The P. mimulus is classified as an endangered species due to the decline in habitat quality and extent as a result of fire, introduced predators, and mining.

==Description==

The Alexandria false antechinus is coloured buff brown above and greyish white below. Its main distinguishing feature from other false antechinuses is its small size. The behaviour of this species has not been described.

==Habitat==

This species is endemic to Australia, found only in five localities: near Mount Isa in northwestern Queensland; Alexandria Station on the Barkly Tableland in the Northern Territory; and three small islands in the Sir Edward Pellew Group, in the north-east of the territory. In 2009 it was recorded from Pungalina-Seven Emu Sanctuary in the Northern Territory.

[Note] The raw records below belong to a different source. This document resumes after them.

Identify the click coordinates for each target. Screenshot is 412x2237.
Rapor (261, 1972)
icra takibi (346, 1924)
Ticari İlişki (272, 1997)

In the 1988 census of the territories the species was found in the Centre and South West Islands, but in the 2003 census it was not located. It is believed that the P. mimulus still resides within that area, but is yet to be confirmed. It inhabits stony hillsides with woodland and spinifex grass.

==Conservation status==

The Alexandria false antechinus has a very limited distribution, which has resulted in its classification by the IUCN as endangered. On the offshore islands it inhabits, it is fairly common; however, it is rare and, in 1995, had not been seen on the mainland since 1905, when it was discovered.

==Diet==
While a lot of details about the species diet is unknown, it is believed that they eat mostly invertebrates as well as some small vertebrates.